Aim
Write out the listing word for word, starting at the line that contains "Image resolution: width=1389" and ending with the last line of the listing. Leave the pictures out.

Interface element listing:
###

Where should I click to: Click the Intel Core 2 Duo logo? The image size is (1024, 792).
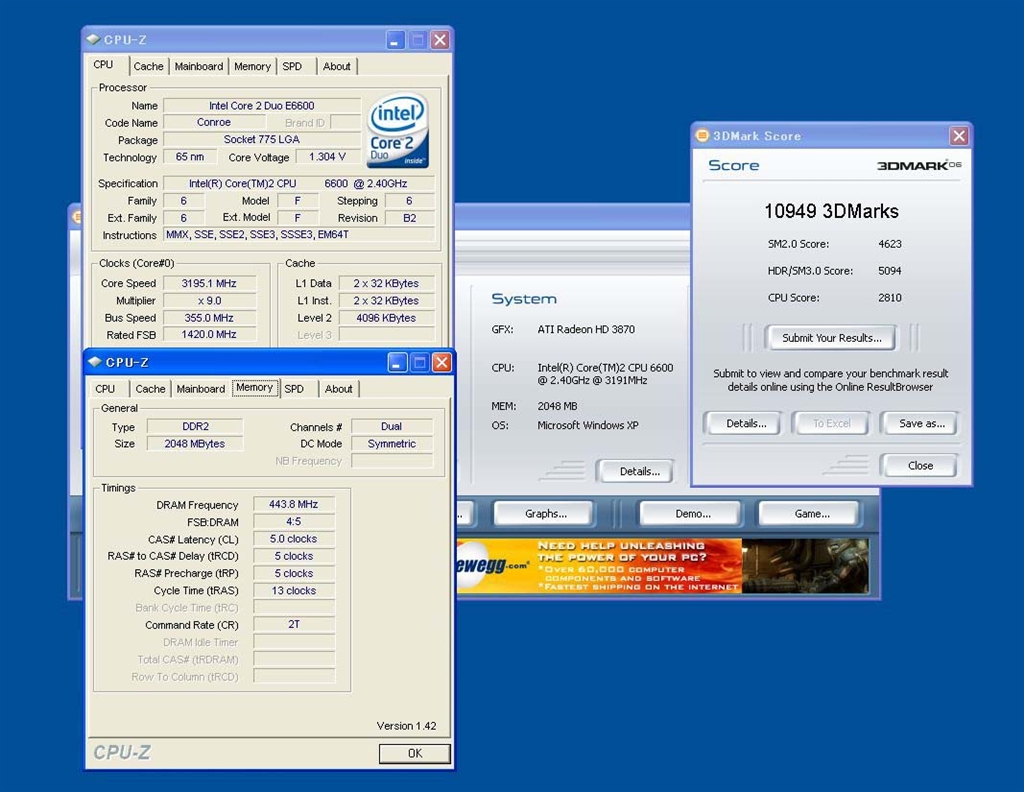click(x=398, y=132)
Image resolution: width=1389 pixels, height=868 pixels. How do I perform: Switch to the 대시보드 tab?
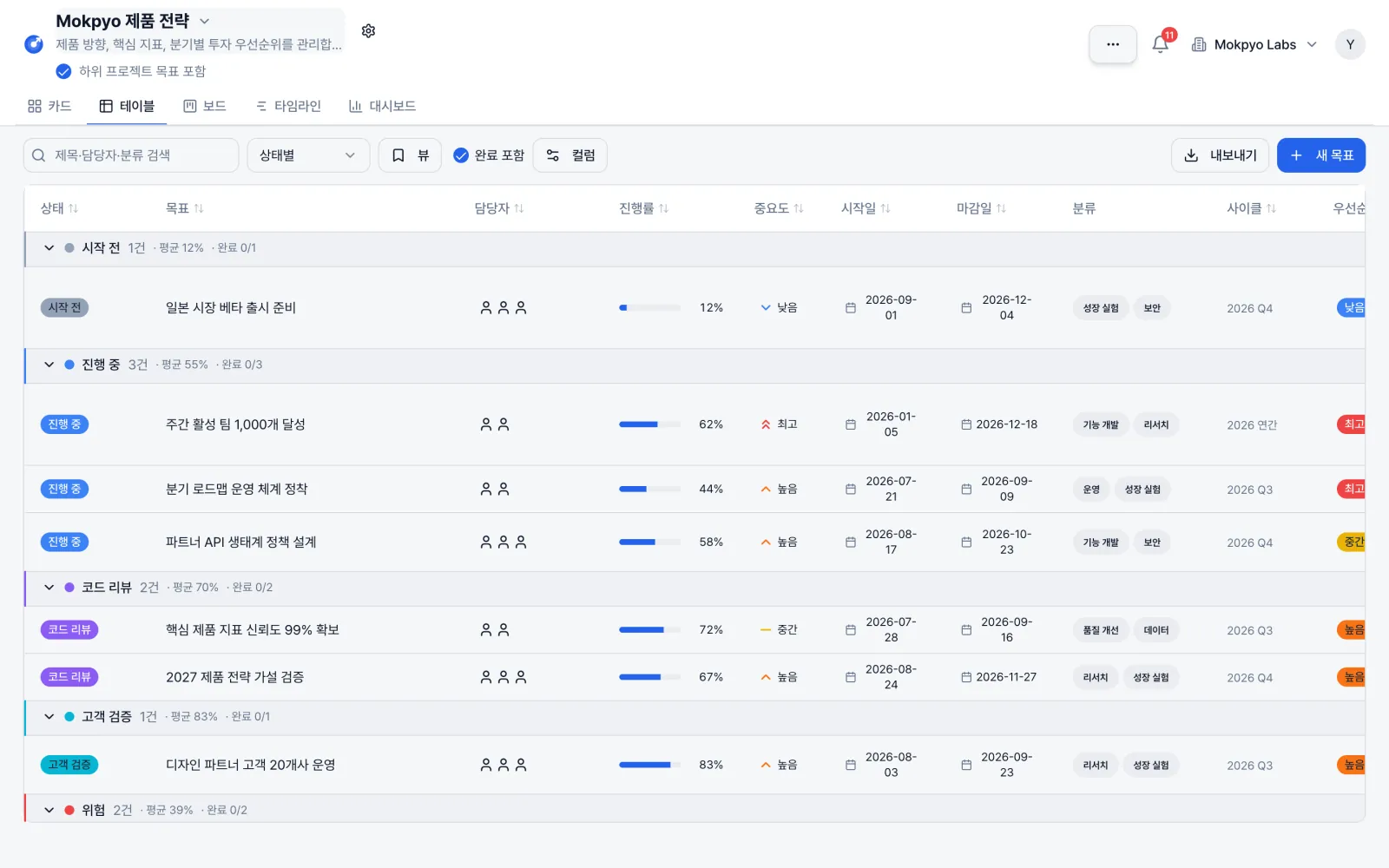pos(382,106)
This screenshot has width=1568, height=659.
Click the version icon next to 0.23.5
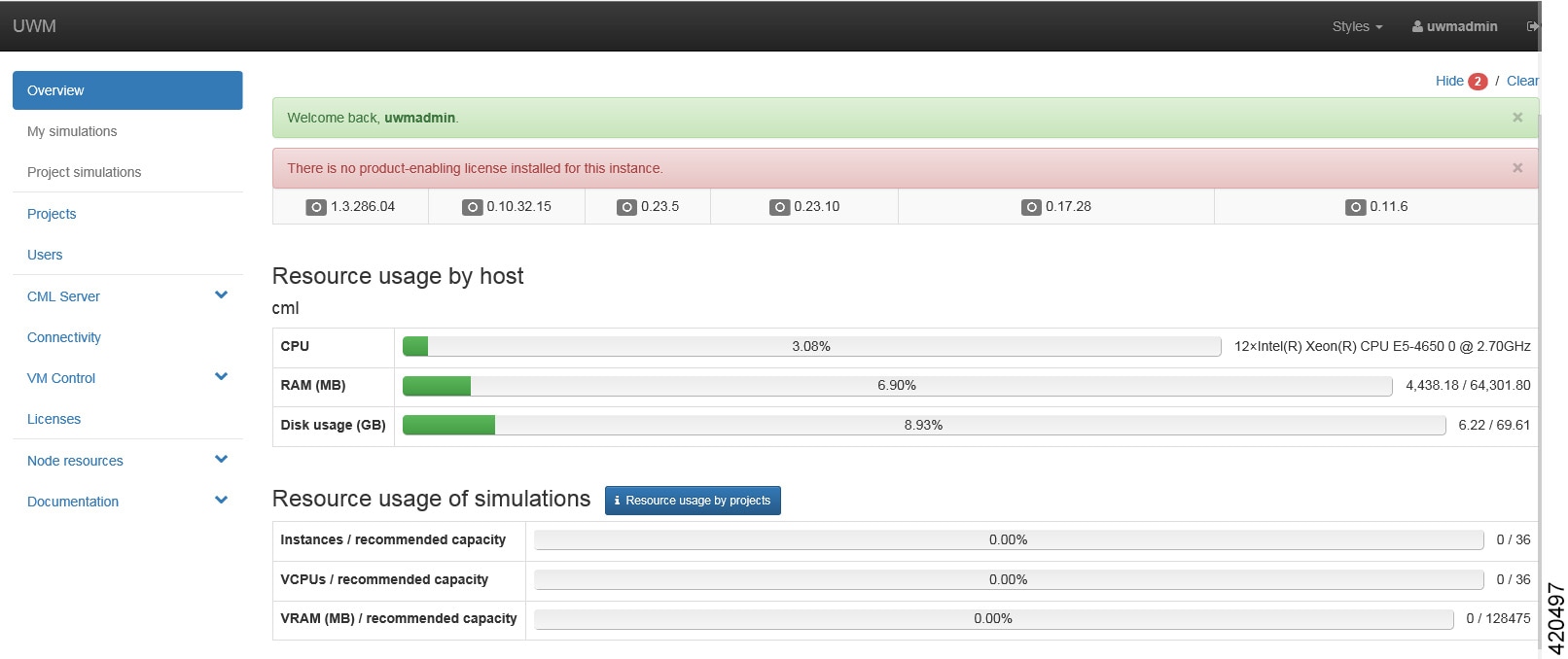click(x=626, y=207)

###

Finished exercise
Image resolution: width=1389 pixels, height=868 pixels. How do I perform: Switch to the 대시보드 tab?
pos(382,106)
This screenshot has width=1568, height=659.
Click the version icon next to 0.23.5
click(x=626, y=207)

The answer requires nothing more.